TASK ITEM -
Where the string "checkbox" occurs in the material below, report the whole line.

DATASET EXTRACT -

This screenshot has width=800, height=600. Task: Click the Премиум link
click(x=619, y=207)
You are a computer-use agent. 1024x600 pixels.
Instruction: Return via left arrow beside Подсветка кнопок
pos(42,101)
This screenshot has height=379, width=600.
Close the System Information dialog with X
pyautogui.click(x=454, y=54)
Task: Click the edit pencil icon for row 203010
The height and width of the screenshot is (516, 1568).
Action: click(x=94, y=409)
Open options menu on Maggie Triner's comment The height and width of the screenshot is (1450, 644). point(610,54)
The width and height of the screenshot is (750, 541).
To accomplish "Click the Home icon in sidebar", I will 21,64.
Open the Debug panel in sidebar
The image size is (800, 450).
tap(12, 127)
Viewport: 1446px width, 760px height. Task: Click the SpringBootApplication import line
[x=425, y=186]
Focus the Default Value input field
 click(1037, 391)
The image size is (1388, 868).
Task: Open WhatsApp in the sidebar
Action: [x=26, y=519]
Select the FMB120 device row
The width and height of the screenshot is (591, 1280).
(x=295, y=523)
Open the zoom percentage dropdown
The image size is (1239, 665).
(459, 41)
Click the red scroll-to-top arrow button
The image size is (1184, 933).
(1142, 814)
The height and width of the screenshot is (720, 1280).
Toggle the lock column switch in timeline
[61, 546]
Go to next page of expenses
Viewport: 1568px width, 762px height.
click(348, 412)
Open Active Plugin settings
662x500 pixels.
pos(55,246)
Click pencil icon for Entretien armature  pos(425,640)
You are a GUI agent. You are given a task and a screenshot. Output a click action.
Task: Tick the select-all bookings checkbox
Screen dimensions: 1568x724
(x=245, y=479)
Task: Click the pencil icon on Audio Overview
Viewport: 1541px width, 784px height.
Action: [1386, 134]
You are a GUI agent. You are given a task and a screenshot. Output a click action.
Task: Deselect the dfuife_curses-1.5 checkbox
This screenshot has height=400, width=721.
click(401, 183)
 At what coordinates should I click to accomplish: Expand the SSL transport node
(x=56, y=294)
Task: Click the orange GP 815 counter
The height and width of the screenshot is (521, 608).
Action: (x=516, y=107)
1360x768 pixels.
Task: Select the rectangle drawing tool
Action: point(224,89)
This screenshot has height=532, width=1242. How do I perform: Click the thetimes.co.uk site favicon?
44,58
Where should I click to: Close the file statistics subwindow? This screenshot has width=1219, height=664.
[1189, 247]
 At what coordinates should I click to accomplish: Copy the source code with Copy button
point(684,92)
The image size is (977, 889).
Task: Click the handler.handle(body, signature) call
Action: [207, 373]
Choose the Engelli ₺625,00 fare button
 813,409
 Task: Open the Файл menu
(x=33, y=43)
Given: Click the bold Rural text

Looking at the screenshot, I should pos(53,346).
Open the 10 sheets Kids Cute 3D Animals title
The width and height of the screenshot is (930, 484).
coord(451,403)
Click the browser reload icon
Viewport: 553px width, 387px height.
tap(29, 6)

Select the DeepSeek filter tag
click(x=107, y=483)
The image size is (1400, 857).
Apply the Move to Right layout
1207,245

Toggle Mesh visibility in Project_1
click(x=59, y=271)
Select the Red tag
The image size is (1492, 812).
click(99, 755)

EXERCISE RESULT -
Task: Tick the select-all bookings checkbox
Task: Deselect the dfuife_curses-1.5 checkbox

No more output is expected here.